Baked Ginger & Soya Chicken

  • 400 grams chicken breast (skinless)
  • 1 chilli (optional) (finely chopped)
  • 10 grams ginger (finely chopped)
  • 2 cloves garlic (finely chopped )
  • 1 tbsp honey
  • 1 tbsp toasted sesame oil
  • 1/2 lemon (juice)
  • 2 tbsp soy sauce
  • 1/2 tsp corn starch
  • 1/2 tsp water
  1. Pre heat oven to 200 degrees Celsius or 400 Fahrenheit

  2. Combine the chilli, ginger, garlic, honey, sesame oil, lemon juice, soy sauce in a bowl, add the chicken breast, mix well and leave for 10 minutes whilst the oven pre heats

  3. Place chicken on a baking tray and reserve the marinade then bake for 15-20 minutes until chicken is cooked

  4. Meanwhile, steam the broccoli until just cooked then put into ice cold water to stop it over cooking

  5. Once the chicken is cooked, pour the juices that have come out into a small pot with the marinade

  6. Mix the corn starch with the water until smooth then add to the pot, bring to a boil and remove when it’s thickened up (see notes)

EXERCISE TASK 1
Arrange the listing as a numbered list, leaving out blank lines. Begin at the first line of the listing and stop after the line that has "Select the 'Advertised".

A run of records
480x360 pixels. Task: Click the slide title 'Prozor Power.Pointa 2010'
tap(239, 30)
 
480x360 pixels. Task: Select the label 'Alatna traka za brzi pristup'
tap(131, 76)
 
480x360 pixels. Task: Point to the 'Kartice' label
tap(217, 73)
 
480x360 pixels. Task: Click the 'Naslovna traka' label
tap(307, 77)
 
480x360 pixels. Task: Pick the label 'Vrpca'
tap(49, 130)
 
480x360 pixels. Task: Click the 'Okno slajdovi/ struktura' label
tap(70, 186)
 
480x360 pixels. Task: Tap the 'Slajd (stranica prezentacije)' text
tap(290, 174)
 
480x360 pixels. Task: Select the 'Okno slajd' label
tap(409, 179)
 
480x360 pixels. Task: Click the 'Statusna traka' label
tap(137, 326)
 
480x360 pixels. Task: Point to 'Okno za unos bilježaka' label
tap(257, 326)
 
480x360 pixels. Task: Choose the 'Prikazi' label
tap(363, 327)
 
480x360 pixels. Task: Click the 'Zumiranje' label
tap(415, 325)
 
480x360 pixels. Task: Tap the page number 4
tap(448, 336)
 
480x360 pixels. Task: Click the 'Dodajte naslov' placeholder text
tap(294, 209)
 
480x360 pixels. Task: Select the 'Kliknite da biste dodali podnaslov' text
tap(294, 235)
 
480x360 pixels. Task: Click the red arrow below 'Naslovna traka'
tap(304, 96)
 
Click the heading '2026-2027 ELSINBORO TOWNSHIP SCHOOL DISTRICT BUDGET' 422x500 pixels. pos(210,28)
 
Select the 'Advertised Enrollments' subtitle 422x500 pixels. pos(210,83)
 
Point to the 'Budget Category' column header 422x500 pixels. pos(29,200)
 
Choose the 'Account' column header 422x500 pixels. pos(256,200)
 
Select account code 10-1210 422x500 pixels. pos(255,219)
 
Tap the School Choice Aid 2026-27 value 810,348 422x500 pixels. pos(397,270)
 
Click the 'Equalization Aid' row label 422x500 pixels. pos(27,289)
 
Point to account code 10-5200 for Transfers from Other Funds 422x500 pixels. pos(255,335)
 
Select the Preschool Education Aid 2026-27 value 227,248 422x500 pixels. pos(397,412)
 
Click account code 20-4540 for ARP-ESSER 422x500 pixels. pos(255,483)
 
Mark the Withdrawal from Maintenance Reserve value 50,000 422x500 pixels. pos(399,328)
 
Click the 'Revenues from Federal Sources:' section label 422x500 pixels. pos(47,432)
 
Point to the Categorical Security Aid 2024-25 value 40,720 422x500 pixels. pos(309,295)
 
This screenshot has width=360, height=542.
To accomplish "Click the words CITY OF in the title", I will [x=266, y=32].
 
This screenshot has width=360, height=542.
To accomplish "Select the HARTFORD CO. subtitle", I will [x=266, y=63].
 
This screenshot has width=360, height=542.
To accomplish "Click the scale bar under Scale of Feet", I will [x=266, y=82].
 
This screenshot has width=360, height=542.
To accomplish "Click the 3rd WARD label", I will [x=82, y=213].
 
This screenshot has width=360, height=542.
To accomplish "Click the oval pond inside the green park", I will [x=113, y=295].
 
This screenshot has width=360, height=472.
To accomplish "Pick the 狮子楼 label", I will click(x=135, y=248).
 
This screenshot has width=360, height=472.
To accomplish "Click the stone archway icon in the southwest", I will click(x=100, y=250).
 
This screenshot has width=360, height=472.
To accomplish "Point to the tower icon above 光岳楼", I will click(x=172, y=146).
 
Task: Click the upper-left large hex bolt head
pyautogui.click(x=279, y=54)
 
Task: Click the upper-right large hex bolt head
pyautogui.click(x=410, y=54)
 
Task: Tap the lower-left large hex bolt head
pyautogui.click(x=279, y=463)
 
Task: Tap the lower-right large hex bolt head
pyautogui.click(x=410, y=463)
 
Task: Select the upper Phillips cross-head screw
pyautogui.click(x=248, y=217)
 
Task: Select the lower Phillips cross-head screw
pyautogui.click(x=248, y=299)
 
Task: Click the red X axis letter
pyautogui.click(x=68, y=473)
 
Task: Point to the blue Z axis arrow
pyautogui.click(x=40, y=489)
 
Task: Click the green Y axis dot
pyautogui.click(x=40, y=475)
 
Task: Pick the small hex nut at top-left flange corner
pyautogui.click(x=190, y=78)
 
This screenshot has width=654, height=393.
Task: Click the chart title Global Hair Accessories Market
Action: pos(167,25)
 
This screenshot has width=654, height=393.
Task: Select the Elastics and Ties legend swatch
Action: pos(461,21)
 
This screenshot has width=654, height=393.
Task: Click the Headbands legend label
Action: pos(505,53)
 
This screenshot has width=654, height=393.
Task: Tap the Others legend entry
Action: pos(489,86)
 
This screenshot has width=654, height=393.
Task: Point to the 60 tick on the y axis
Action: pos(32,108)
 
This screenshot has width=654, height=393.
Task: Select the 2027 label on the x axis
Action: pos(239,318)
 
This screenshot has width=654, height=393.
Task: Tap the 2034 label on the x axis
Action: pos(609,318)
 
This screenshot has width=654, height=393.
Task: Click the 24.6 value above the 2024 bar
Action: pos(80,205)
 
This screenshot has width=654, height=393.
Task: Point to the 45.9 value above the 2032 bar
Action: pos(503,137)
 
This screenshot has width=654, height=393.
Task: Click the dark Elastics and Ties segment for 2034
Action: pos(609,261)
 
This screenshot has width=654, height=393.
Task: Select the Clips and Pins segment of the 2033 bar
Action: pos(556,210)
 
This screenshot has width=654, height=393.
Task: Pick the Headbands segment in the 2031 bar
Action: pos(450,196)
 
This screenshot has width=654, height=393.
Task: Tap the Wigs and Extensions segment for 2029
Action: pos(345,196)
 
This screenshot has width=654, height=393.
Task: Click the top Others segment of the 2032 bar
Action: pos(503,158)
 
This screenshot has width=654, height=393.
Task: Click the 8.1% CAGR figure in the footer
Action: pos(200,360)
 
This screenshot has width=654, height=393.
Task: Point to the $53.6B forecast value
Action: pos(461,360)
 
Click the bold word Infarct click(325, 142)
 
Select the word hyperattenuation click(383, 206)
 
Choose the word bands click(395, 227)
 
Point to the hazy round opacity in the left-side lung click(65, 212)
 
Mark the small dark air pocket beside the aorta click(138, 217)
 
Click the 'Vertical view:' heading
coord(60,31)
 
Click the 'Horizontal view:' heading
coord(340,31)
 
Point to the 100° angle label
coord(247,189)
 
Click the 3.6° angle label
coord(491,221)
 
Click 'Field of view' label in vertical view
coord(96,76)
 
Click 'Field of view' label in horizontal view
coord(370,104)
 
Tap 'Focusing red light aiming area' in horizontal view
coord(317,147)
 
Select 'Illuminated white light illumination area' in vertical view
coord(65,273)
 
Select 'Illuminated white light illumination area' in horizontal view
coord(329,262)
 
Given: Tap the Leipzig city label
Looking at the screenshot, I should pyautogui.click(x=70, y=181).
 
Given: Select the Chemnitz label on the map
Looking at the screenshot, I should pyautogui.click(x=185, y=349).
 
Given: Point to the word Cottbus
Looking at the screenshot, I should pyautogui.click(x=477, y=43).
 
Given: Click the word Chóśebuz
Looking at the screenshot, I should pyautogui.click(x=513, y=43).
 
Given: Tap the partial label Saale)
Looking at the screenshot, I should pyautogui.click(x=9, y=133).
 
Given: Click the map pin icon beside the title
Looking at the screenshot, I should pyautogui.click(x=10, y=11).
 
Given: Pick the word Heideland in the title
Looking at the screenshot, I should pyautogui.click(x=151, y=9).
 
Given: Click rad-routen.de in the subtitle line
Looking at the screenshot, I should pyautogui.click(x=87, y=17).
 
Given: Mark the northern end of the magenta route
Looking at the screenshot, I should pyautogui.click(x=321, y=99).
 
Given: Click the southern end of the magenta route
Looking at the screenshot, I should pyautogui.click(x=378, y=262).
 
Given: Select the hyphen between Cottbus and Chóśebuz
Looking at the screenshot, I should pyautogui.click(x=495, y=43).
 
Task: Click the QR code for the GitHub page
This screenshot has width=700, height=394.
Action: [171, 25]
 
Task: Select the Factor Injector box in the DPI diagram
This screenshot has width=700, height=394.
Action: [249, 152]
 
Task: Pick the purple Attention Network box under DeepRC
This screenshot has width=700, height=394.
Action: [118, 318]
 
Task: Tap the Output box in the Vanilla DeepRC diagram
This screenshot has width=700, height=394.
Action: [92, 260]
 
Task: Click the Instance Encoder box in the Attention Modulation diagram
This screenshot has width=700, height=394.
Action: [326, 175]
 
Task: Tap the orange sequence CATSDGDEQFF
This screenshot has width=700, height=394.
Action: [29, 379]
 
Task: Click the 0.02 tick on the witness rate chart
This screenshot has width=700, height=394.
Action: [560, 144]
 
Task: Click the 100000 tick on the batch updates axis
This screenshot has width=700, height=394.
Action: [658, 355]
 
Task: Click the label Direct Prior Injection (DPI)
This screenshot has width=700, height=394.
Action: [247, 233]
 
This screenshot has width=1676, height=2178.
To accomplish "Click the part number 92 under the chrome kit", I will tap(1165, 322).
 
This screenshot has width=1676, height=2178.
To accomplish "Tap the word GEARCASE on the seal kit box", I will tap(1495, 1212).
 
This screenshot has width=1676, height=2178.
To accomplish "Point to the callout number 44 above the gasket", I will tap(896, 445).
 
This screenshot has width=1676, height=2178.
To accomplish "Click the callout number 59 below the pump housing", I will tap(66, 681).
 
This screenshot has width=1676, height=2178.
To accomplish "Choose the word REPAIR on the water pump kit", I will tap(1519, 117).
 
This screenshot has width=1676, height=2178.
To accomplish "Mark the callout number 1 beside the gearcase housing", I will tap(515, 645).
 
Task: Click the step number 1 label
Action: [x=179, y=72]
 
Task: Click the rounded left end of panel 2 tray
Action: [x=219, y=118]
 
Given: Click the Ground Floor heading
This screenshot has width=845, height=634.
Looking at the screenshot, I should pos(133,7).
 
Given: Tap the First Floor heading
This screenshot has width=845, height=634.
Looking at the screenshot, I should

EXERCISE TASK 2
Write out the baked ginger and soya chicken recipe from the words "3. Place chicken" through "up (see notes)", replacing "marinade" with "dressing" throughout.

FULL OUTPUT 1
1. 480x360 pixels. Task: Click the slide title 'Prozor Power.Pointa 2010'
2. tap(239, 30)
3. 480x360 pixels. Task: Select the label 'Alatna traka za brzi pristup'
4. tap(131, 76)
5. 480x360 pixels. Task: Point to the 'Kartice' label
6. tap(217, 73)
7. 480x360 pixels. Task: Click the 'Naslovna traka' label
8. tap(307, 77)
9. 480x360 pixels. Task: Pick the label 'Vrpca'
10. tap(49, 130)
11. 480x360 pixels. Task: Click the 'Okno slajdovi/ struktura' label
12. tap(70, 186)
13. 480x360 pixels. Task: Tap the 'Slajd (stranica prezentacije)' text
14. tap(290, 174)
15. 480x360 pixels. Task: Select the 'Okno slajd' label
16. tap(409, 179)
17. 480x360 pixels. Task: Click the 'Statusna traka' label
18. tap(137, 326)
19. 480x360 pixels. Task: Point to 'Okno za unos bilježaka' label
20. tap(257, 326)
21. 480x360 pixels. Task: Choose the 'Prikazi' label
22. tap(363, 327)
23. 480x360 pixels. Task: Click the 'Zumiranje' label
24. tap(415, 325)
25. 480x360 pixels. Task: Tap the page number 4
26. tap(448, 336)
27. 480x360 pixels. Task: Click the 'Dodajte naslov' placeholder text
28. tap(294, 209)
29. 480x360 pixels. Task: Select the 'Kliknite da biste dodali podnaslov' text
30. tap(294, 235)
31. 480x360 pixels. Task: Click the red arrow below 'Naslovna traka'
32. tap(304, 96)
33. Click the heading '2026-2027 ELSINBORO TOWNSHIP SCHOOL DISTRICT BUDGET' 422x500 pixels. pos(210,28)
34. Select the 'Advertised Enrollments' subtitle 422x500 pixels. pos(210,83)

FULL OUTPUT 2
3. Place chicken on a baking tray and reserve the dressing then bake for 15-20 minutes until chicken is cooked

  4. Meanwhile, steam the broccoli until just cooked then put into ice cold water to stop it over cooking

  5. Once the chicken is cooked, pour the juices that have come out into a small pot with the dressing

  6. Mix the corn starch with the water until smooth then add to the pot, bring to a boil and remove when it’s thickened up (see notes)